Azure DevOps Agents using Managed Identitites

The currently documented way of handling authentication to Azure DevOps from the Azure DevOps Agent executable expects for you to generate a Personal Access Token (PAT) with permissions to manage Agent Pool resources. In this post we'll take a look at how we can avoid this by using Managed Identities instead.

Word of warning: This functionality is undocumented and might break at some point. However, we've been running this without issues for several months now.

Before we start, check out the Dockerfile build here to get an idea how the Azure DevOps agent is run. We'll be making the changes to the start.sh file. However, in my case the Dockerfile already installs a version of the Azure DevOps agent executable, and it is not downloaded during the start.sh run.

Sometime in the last couple of years, Azure DevOps has added a somewhat undocumented feature of Entra ID oauth token support for it's REST endpoints. What this means in practice is that any endpoint that requires a PAT should be able to take in a bearer token as well. This is what our solution here is based on.

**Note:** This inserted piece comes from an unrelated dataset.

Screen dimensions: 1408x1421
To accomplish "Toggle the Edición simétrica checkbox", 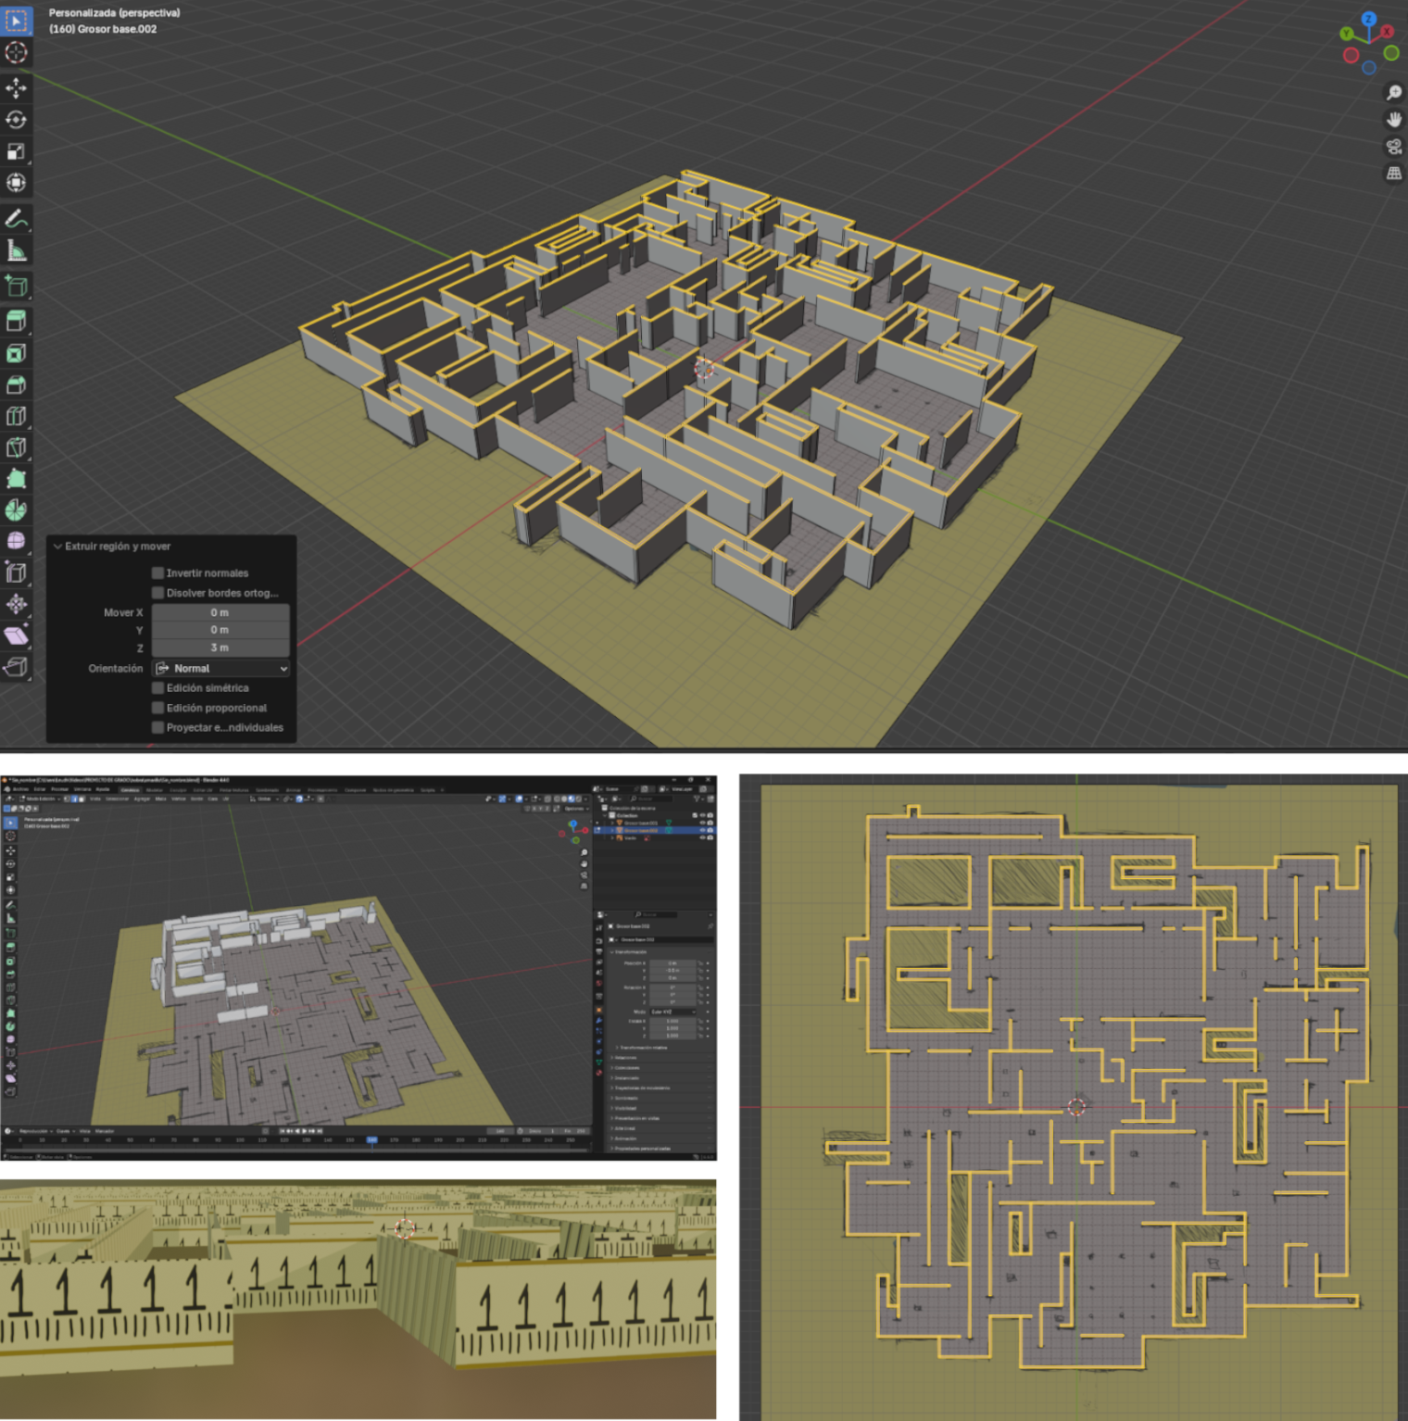I will [158, 688].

So let's start making some edits. I want to keep the image usable with both a PAT and a Managed Identity, so I'm using a Environment Variable MANAGED_IDENTITY_OBJECT_ID to decide what to do. If this is present, we use it.

## This snippet handles setting the token

if [ -z "$AZP_TOKEN_FILE" ]; then
  # Check if MANAGED_IDENTITY_OBJECT_ID is present
  if [ -n "$MANAGED_IDENTITY_OBJECT_ID" ]; then
    response=$(curl -s "$IDENTITY_ENDPOINT?api-version=2019-08-01&resource=499b84ac-1321-427f-aa17-267ca6975798&object_id=$MANAGED_IDENTITY_OBJECT_ID" -H X-IDENTITY-HEADER:$IDENTITY_HEADER)
    AZP_TOKEN=$(echo "$response" | jq -r '.access_token')

    if [ -z "$AZP_TOKEN" ]; then
      echo 1>&2 "error: failed to retrieve token using MANAGED_IDENTITY_OBJECT_ID"
      exit 1
    fi
  elif [ -z "$AZP_TOKEN" ]; then
    # Fall back to the AZP_TOKEN variable if APPLICATION_ID is not set
    echo 1>&2 "error: missing AZP_TOKEN environment variable"
    exit 1
  fi

  AZP_TOKEN_FILE=/azp/.token
  echo -n $AZP_TOKEN > "$AZP_TOKEN_FILE"
fi

unset AZP_TOKEN

The things to note here:

Next we need to do similar things to handle the cleanup, as the token might have already expired. (This might not work 100% as I've had some lingering offline agents in my pools)

cleanup() {
  if [ -n "$AZP_PLACEHOLDER" ]; then
    echo 'Running in placeholder mode, skipping cleanup'
    return
  fi
  if [ -e config.sh ]; then
    print_header "Cleanup. Removing Azure Pipelines agent..."

    if [ -n "$MANAGED_IDENTITY_OBJECT_ID" ]; then
      response=$(curl -s "$IDENTITY_ENDPOINT?api-version=2019-08-01&resource=499b84ac-1321-427f-aa17-267ca6975798&object_id=$MANAGED_IDENTITY_OBJECT_ID" -H X-IDENTITY-HEADER:$IDENTITY_HEADER)
      AZP_TOKEN=$(echo "$response" | jq -r '.access_token')

      if [ -z "$AZP_TOKEN" ]; then
      echo 1>&2 "error: failed to retrieve token using MANAGED_IDENTITY_OBJECT_ID"
      exit 1
      fi

      AZP_TOKEN_FILE=/azp/.token
      echo -n $AZP_TOKEN > "$AZP_TOKEN_FILE"
    fi

    # If the agent has some running jobs, the configuration removal process will fail.
    # So, give it some time to finish the job.
    while true; do
      ./config.sh remove --unattended --auth PAT --token $(cat "$AZP_TOKEN_FILE") && break

      echo "Retrying in 30 seconds..."
      sleep 30
    done
  fi
}

You can view the full file here

Changes needed in Azure DevOps

If you run the container without doing the following steps, you might get notified that no Agent Pools with the given name are found. This was a bit puzzling at first, but it turns out that the Managed Identity needs to be given a Basic license to Azure DevOps before it can read the pools regardless of other permissions. Sometimes adding the identity to Azure DevOps can be a bit difficult with searches not finding it, so I recommend doing this step first.

We still need to give the identity some permissions, namely the same permissions that the PAT Token should have: Read and Manage Agent Pools AND the Administrator permission to the pool instance itself on the Organization level (I don't think the Project level is needed)

And that should be all! Now if you start the agent with the Managed Identity ObjectId env variable present, you should be good to go!